Gratitude as Gift

Gratitude as Gift December 27, 2012

So, the prose is a overwrought, but Robert Raynolds vividly captures the giftiness of gratitude in a couple of passages in his 1961 prose-poem, In Praise of Gratitude .

Returning from a visit to Mexico as a young man, he pays a visit to the woman who will become his wife: “She opened the door, and suddenly as she saw me a change of light came over her face and her body rose out of the routine of answering a doorbell into free upspring of dancing life, and she said: ‘I am glad to see you!’ She said it in every light and motion and sound of her whole being. And I knew that gratitude had suddenly flooded her heart with blessing, and her gratitude had overflowed and blessed my heart. And I knew that gratitude is a blessing that we give to one another’ (p. 11).
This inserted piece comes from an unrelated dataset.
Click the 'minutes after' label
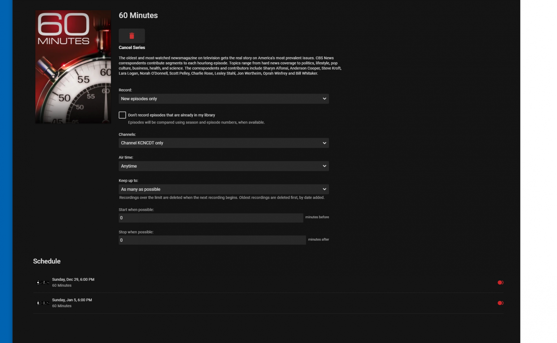The height and width of the screenshot is (343, 557). click(318, 239)
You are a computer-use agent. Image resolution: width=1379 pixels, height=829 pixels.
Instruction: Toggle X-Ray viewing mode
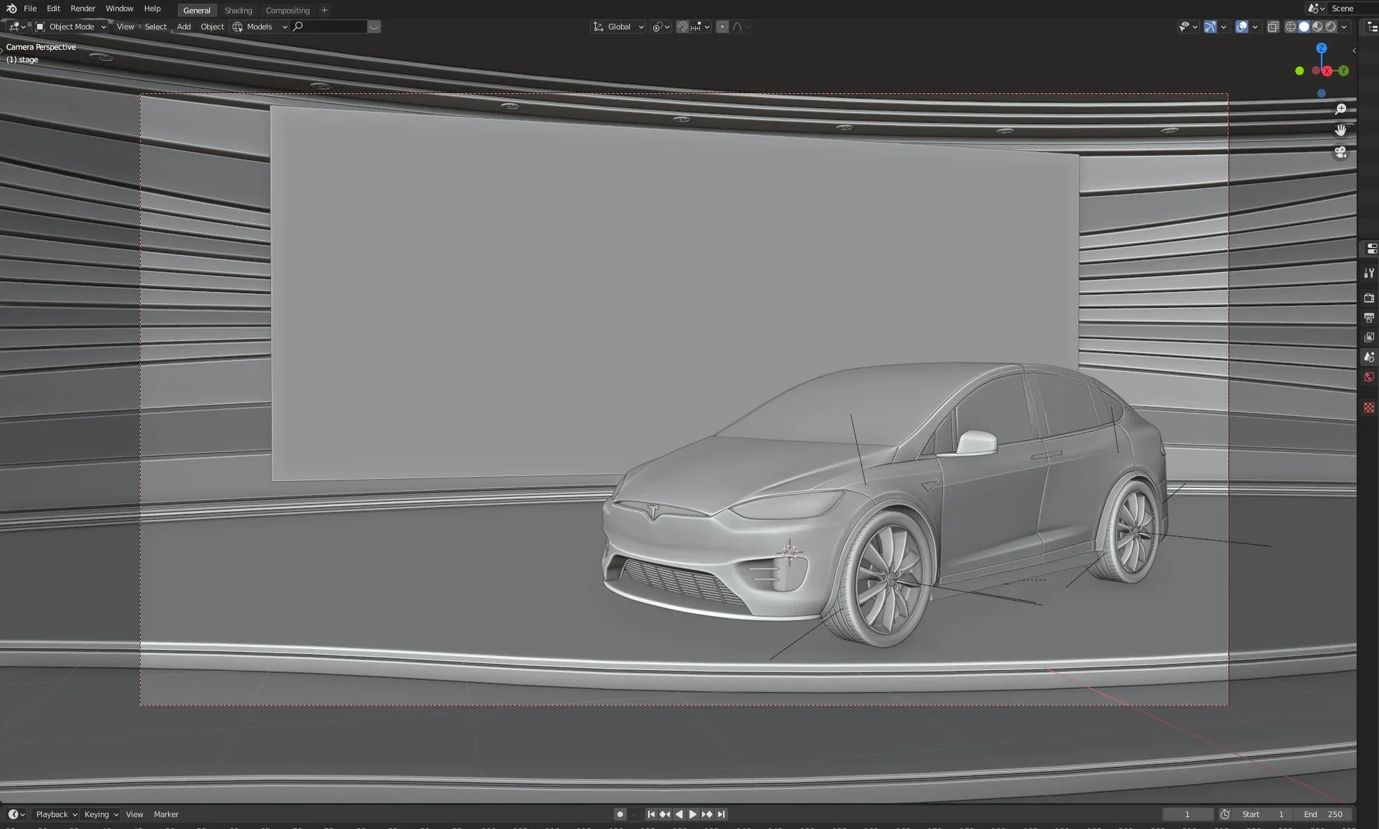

Another: “One of the loveliest things I have ever seen was a warm shy smile of gratitude lighting up a woman’s face in the midst of a cubbyhole cocktail party, where noisy avoidance of life was killing the hour. A shadow of long-endured fear, bleak and cold, haunted her face with torment; her life was suspended a thousand fathoms below the froth of the party; she dwelt bewildered in profound dread. At the sound of a word that was warm, spoken to the child of her heart, a miracle of light came from within her, shattering the shadow of fear on her face. Light of gratitude began to glow in her heart and came up to light her face with tender joy, and her life gave forth warmth of new being. During her moment of gratitude she become one of grace who gave blessing” (p. 91).